START Supplied records
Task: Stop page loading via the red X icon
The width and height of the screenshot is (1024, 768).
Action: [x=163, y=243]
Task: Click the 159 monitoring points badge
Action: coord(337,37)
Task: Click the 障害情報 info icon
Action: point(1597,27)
END Supplied records
▸ **Requirements**
Reproduce every line of the data above verbatim, from the first line to the last.

▸ **Written solution**
Task: Stop page loading via the red X icon
The width and height of the screenshot is (1024, 768).
Action: [x=163, y=243]
Task: Click the 159 monitoring points badge
Action: coord(337,37)
Task: Click the 障害情報 info icon
Action: point(1597,27)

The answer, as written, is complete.